··· Stored data
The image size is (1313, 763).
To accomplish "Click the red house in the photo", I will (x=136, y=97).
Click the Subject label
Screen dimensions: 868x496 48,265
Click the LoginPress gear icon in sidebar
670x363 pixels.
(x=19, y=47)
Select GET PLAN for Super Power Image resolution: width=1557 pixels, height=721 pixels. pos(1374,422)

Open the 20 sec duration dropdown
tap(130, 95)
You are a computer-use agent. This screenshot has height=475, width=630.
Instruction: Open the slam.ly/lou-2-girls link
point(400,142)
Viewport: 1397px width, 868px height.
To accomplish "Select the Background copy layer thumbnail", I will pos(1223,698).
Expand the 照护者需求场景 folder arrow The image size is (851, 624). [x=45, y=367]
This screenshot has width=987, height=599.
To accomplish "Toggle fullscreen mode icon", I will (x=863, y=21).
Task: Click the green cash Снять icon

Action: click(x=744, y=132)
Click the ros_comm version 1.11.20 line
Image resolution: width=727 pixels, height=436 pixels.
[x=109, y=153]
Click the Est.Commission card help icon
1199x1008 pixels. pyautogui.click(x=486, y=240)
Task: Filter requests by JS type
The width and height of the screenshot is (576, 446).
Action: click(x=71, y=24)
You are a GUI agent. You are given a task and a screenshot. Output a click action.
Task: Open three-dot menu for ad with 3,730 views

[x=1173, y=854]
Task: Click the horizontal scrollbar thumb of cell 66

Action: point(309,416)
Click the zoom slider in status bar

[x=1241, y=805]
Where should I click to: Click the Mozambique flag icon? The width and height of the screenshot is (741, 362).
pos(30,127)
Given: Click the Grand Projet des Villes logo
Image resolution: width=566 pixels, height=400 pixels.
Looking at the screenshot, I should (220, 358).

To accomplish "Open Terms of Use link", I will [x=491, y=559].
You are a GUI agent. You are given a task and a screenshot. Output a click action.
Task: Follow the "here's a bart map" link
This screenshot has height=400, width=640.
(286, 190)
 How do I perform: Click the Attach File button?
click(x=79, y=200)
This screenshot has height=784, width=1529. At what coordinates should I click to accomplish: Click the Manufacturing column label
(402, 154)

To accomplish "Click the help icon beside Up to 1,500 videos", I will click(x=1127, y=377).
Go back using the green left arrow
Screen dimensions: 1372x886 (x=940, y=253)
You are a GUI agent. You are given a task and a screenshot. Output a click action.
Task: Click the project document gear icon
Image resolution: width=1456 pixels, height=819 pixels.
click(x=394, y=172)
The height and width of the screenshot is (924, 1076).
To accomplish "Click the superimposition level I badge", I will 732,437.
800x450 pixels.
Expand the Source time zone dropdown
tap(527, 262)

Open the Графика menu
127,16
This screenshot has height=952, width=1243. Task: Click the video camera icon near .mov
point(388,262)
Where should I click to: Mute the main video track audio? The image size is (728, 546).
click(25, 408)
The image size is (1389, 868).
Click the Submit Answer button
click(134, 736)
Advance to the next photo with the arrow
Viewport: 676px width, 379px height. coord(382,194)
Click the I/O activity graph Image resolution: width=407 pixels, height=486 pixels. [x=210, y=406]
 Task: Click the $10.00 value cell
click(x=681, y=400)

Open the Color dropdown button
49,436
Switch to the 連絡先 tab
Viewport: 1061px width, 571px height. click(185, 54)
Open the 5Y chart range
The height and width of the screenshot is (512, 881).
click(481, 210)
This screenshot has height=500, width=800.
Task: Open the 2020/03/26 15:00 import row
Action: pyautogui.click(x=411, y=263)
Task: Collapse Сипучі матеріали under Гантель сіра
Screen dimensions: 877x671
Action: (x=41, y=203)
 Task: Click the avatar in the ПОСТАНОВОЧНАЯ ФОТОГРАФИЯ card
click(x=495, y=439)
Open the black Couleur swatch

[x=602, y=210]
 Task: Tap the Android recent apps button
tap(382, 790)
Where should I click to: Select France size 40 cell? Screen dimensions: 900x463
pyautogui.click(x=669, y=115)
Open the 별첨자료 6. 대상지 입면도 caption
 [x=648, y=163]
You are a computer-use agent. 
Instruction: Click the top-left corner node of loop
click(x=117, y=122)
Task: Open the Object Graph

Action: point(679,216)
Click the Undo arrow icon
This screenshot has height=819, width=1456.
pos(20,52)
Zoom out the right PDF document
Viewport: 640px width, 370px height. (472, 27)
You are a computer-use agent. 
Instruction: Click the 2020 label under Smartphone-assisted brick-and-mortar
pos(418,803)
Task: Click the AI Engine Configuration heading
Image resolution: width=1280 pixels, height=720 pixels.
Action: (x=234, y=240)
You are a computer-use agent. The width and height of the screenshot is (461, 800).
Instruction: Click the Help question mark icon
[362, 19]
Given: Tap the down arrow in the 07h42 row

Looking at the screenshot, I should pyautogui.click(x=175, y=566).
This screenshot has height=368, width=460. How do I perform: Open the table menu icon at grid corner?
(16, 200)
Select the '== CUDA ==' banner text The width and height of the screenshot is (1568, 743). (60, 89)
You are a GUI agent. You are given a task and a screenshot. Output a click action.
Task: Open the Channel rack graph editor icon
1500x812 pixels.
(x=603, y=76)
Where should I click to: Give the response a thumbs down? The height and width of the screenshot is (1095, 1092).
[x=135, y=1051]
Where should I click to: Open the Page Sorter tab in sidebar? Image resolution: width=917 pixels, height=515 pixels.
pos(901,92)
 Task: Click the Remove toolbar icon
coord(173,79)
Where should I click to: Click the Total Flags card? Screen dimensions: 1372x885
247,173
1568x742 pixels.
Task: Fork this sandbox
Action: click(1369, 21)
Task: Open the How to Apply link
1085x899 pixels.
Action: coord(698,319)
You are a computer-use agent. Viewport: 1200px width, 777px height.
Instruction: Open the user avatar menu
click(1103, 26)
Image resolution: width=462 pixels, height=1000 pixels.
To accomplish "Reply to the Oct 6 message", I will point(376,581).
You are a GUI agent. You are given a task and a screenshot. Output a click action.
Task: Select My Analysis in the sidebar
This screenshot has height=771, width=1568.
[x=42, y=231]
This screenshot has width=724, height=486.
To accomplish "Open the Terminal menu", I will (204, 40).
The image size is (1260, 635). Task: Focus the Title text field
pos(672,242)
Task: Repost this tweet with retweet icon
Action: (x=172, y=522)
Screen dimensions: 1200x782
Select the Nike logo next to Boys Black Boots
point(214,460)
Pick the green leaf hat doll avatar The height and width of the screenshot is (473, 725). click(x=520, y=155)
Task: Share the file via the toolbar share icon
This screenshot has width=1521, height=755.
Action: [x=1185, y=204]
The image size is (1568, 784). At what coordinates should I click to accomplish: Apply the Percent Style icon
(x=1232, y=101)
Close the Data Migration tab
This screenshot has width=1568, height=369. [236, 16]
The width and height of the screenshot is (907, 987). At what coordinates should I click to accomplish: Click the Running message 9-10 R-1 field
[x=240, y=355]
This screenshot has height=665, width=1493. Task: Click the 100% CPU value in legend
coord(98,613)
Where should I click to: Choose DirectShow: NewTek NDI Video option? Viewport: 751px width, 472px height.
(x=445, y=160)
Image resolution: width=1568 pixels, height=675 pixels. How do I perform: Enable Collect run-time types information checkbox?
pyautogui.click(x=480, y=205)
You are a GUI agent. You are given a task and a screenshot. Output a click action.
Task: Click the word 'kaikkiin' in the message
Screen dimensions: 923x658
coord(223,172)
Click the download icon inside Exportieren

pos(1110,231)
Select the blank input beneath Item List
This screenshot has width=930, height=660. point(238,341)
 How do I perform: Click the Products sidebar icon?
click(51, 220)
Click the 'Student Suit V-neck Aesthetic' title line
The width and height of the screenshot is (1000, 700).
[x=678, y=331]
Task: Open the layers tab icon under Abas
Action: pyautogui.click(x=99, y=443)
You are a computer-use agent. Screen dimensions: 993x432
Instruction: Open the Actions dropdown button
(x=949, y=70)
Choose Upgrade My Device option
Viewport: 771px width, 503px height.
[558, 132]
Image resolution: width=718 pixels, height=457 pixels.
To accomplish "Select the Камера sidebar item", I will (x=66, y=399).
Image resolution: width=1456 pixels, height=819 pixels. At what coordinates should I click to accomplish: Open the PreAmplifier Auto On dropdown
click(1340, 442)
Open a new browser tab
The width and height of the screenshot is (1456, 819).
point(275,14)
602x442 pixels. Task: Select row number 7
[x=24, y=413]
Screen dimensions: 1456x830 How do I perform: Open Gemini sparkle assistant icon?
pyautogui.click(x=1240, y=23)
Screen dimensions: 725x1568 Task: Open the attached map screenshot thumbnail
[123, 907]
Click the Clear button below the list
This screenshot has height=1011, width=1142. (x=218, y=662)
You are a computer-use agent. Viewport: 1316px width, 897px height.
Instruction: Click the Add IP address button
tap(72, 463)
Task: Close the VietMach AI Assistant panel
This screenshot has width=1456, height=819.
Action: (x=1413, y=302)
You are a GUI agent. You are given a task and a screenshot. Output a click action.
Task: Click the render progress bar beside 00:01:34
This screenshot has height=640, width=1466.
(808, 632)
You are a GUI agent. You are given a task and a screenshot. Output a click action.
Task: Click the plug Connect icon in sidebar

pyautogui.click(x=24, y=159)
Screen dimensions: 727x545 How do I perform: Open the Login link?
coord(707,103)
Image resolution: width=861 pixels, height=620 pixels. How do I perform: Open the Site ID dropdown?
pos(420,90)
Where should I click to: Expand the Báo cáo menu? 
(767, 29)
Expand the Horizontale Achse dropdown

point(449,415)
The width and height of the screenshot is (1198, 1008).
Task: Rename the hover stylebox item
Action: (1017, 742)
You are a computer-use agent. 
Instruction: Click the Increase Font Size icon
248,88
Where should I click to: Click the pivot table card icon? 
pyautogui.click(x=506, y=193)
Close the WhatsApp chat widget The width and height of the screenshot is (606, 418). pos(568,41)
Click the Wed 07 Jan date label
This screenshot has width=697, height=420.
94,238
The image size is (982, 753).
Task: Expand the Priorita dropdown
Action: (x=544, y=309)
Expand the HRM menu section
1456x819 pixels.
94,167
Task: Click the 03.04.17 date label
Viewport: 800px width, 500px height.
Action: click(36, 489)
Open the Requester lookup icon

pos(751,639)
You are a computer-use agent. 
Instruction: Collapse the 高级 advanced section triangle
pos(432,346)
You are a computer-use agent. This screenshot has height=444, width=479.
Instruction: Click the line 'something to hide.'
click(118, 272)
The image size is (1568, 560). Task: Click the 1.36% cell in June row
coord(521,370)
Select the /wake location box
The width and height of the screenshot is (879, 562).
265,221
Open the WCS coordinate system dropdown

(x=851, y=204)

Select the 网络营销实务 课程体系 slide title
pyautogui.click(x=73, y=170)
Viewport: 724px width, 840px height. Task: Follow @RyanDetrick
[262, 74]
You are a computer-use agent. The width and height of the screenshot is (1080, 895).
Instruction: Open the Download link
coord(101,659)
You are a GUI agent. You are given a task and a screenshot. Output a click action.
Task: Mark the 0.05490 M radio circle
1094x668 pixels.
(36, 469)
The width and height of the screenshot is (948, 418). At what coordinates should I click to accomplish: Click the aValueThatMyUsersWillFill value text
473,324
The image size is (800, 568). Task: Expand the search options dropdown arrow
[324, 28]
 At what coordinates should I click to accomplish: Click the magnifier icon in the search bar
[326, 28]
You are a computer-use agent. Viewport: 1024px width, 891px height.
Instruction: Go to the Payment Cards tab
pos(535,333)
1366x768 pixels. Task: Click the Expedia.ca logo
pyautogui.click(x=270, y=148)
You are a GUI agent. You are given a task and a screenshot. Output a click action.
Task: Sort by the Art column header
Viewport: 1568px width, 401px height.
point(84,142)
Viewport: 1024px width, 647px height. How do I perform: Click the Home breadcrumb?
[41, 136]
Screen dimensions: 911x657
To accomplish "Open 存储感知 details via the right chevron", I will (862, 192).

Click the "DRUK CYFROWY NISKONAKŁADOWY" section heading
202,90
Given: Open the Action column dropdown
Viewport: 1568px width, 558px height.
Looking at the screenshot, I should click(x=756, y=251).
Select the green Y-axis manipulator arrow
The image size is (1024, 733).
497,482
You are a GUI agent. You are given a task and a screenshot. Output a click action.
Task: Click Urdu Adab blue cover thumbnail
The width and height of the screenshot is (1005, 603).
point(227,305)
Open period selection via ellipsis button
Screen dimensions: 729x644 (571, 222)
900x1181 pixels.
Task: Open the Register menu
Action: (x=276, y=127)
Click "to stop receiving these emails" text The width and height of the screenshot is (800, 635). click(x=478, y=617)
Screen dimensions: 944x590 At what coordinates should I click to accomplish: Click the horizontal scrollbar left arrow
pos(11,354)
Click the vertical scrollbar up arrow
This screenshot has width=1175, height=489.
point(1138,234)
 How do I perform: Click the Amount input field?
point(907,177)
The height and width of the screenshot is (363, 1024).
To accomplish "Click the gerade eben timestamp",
······
**Task directions**
Pull out every line of the entries above that contains the word "logo", and copy each one unchanged.

**Completed exercise**
Given: Click the Grand Projet des Villes logo
Select the Nike logo next to Boys Black Boots
1366x768 pixels. Task: Click the Expedia.ca logo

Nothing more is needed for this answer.